> [Sezione testo]:
——————————

Il regista Mohsen Makhmalbaf deve scegliere gli attori del suo prossimo film dal titolo "Salaam Cinema", e a questo scopo pubblica un annuncio sul giornale. Tra i numerosi candidati, si presenta anche un quarantenne che risulta essere un ex poliziotto. Dopo un po' Makhmalbaf lo riconosce: i due si erano incontrati venti anni prima quando Makhmalbaf, che militava nell'opposizione al regime dello Scià, aveva organizzato insieme ad altri un attentato ed aveva accoltellato il poliziotto di guardia per sottrargli la pistola. Allora il regista, invece di offrirgli una parte, gli propone di ricostruire in un film quell'evento drammatico. Ognuno di loro sceglierà un giovane interprete per il proprio personaggio, attraverso il quale fornire una versione dei fatti. L'ex poliziotto è molto reticente, c'è di mezzo il ricordo di una ragazza che lui vedeva passare ogni giorno davanti alla sua postazione e di cui si era innamorato. Alla fine però i due giovani vengono scelti e anzi, a poco a poco, è la loro storia a prendere il sopravvento: quello che fa il poliziotto è interessato solo a salvare una piantina di rose, mentre quello che fa il regista vorrebbe salvare l'umanità e non se la sente di accoltellare il rivale. Alla ragazza che ricopre il ruolo di quella di venti anni prima, entrambi offrono pane e fiore.

——————————

> [Sezione dati]:
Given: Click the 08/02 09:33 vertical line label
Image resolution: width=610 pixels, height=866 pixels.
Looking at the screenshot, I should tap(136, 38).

——————————

> [Consegna]:
Stabilisca se ciascuna delle affermazioni seguenti concorda con la trama del film riportata sopra, rispondendo sì o no e citando fedelmente le parole del testo che lo decidono. 1. L'ex poliziotto si presenta tra i candidati dopo che il regista ha pubblicato un annuncio sul giornale. 2. Il regista offre subito all'ex poliziotto una parte nel film. 3. Il giovane che interpreta il regista è disposto ad accoltellare il rivale.

> [Risposta]:
1. Sì: «a questo scopo pubblica un annuncio sul giornale. Tra i numerosi candidati, si presenta anche un quarantenne che risulta essere un ex poliziotto.»
2. No: «invece di offrirgli una parte, gli propone di ricostruire in un film quell'evento drammatico.»
3. No: «quello che fa il regista vorrebbe salvare l'umanità e non se la sente di accoltellare il rivale.»